[Text segment]
_ _ _ _
Key concepts introduced
- Large Language Models — two files: a parameters file (the weights) and a run file (the code).
- Pretraining — training as lossy compression of the internet; ~100× compression ratio.
- Fine-Tuning — swapping the dataset from internet text to human-labelled conversations.
- Reinforcement Learning from Human Feedback — ranking-based human preference as a scalable signal.
- Scaling Laws — performance is a predictable, smooth function of parameters N and data D.
- Tool Use — web search, calculator, Python interpreter integrated via special tokens.
- Multimodality — tokenising audio spectrograms, image patches, alongside text.
- LLM OS — LLM as kernel process; context window as RAM; tools as peripherals.
Key arguments
A language model is just two files. The 70B Llama 2 model is a 140 GB parameters file and ~500 lines of C. It runs fully offline on a laptop. The complexity is in obtaining the parameters, not in running them.
Training is lossy internet compression. A 10 TB internet crawl compressed into 140 GB parameters — roughly 100× compression, lossy like JPEG, not lossless like ZIP. The model doesn’t store facts; it stores statistical patterns. Knowledge is vague recollection, not lookup.
Scaling laws make progress predictable. Performance on next-token prediction is a smooth, reliable function of parameter count and training data. This predictability is what drove the GPU gold rush: adding compute reliably adds performance.
Tool use is the key capability axis. Just as humans don’t compute in their heads — they reach for calculators, search engines, Python — LLMs with tool access far outperform LLMs without. Tool use converts the model from a memory recall engine into a problem-solving system.
_ _ _ _
[Data under study]
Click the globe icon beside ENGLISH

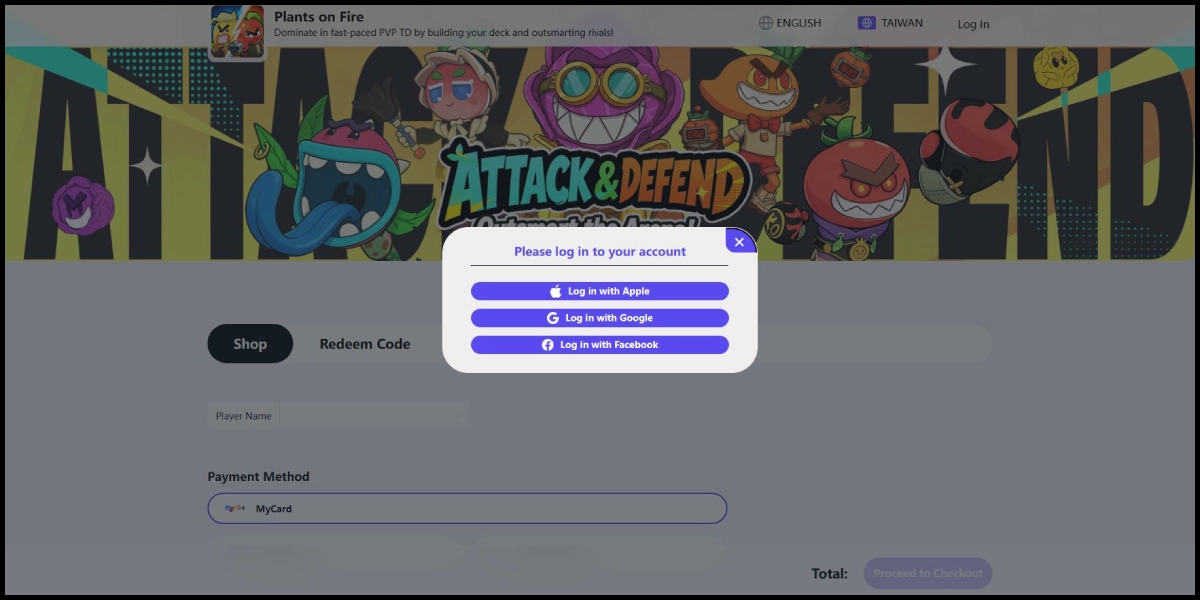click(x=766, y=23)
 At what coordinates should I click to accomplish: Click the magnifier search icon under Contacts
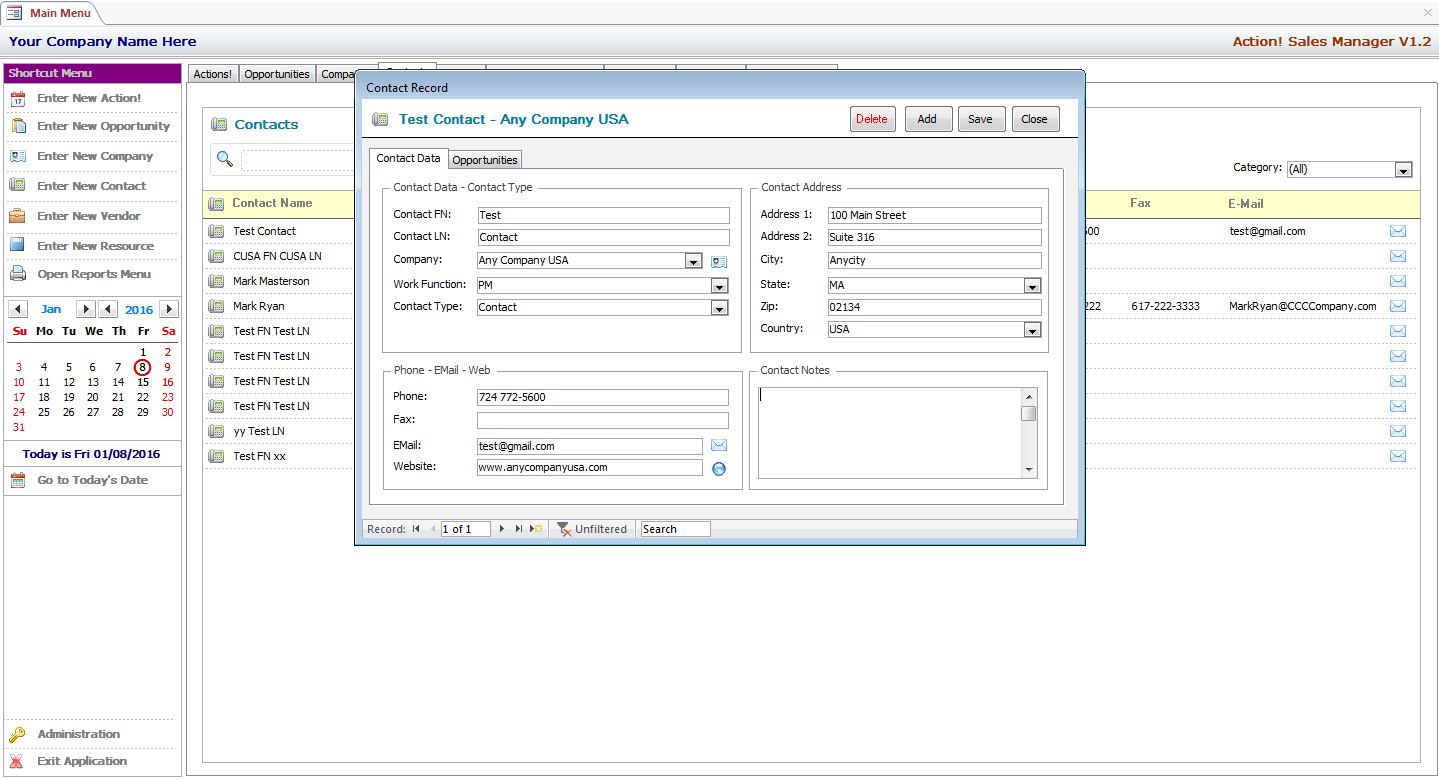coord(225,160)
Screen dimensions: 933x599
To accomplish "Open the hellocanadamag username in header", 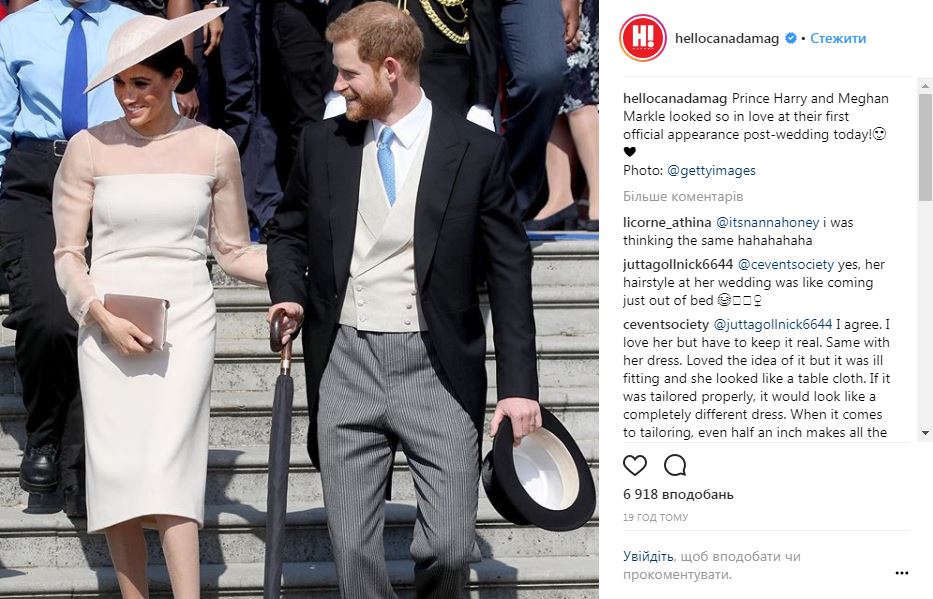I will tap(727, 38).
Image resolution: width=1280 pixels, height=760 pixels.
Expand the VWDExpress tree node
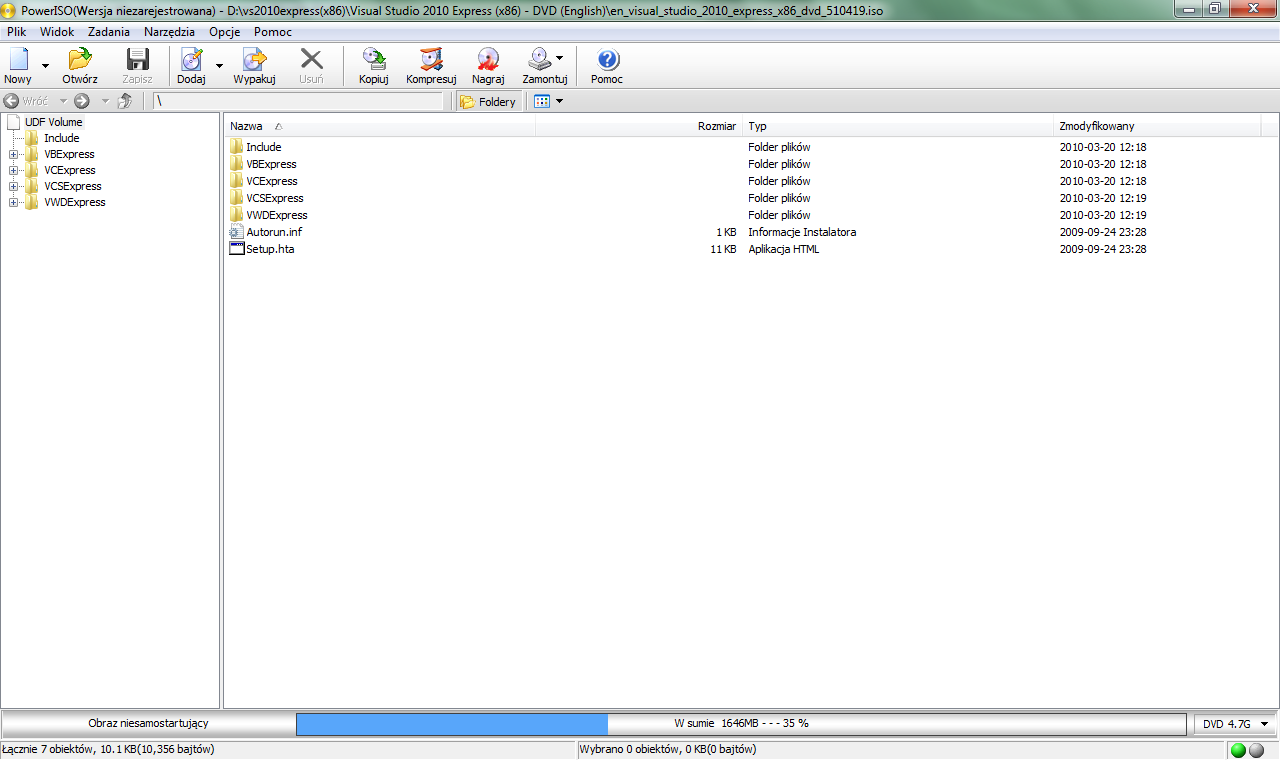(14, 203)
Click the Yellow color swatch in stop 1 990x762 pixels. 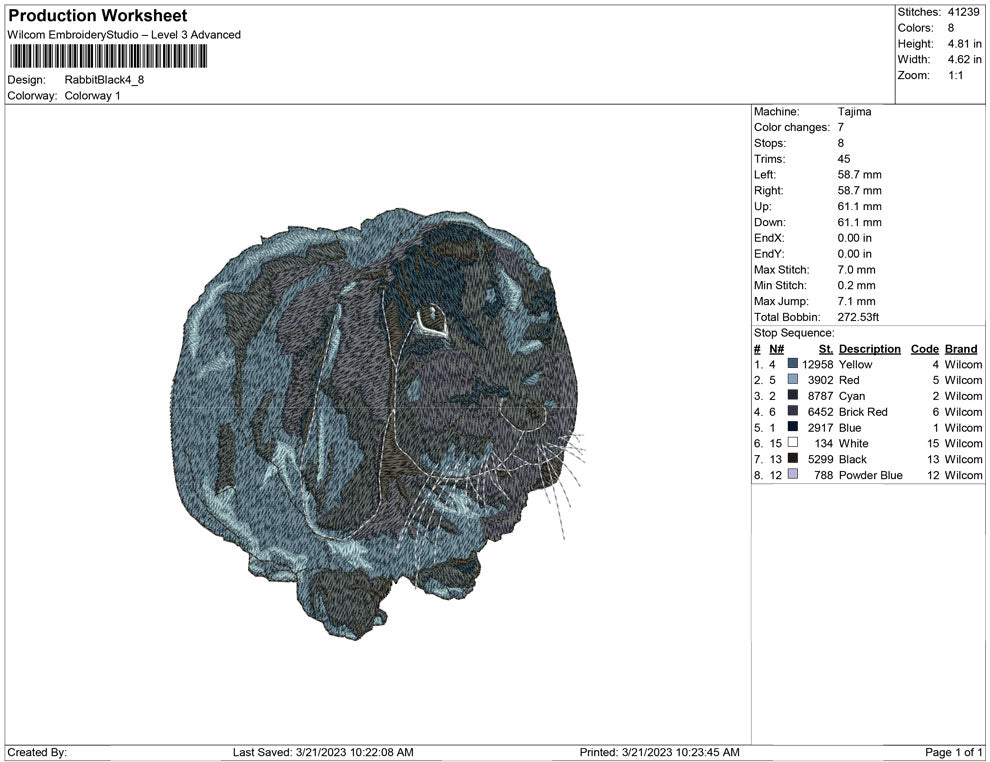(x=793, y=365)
_ _ _ _
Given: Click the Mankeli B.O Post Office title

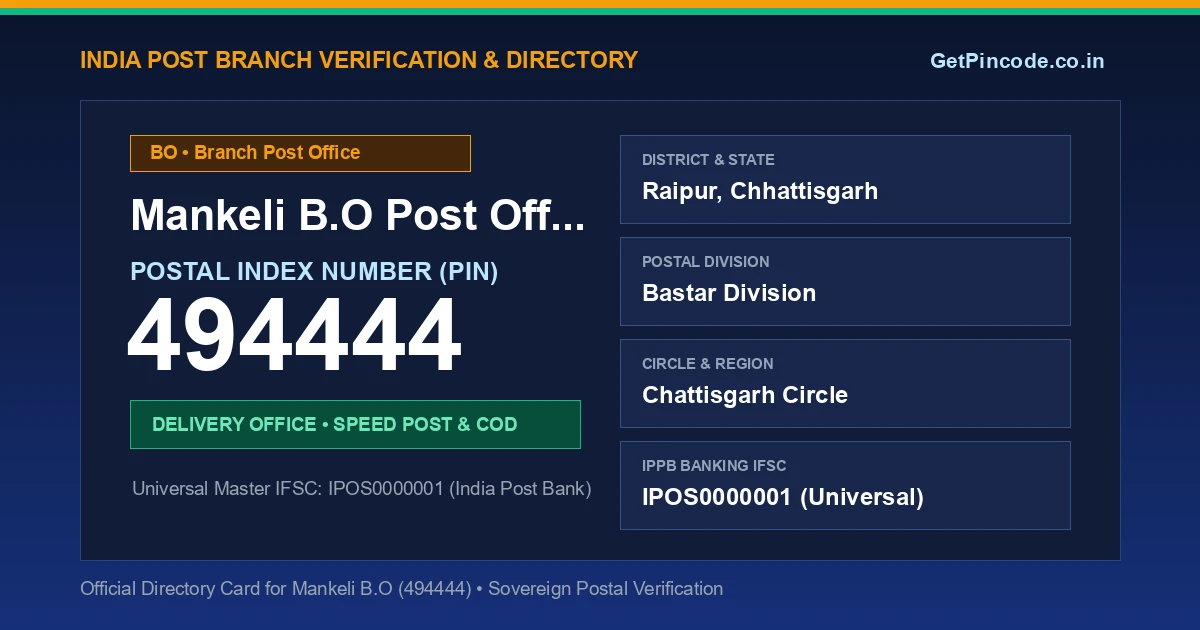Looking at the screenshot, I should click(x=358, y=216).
_ _ _ _
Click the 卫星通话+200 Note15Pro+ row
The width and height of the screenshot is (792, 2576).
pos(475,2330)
_ _ _ _
[Exercise goal] Please state the size of the 70B Llama 2 parameters file given in the text on large language models. None of the lines are needed here.

[Problem solution] 140 GB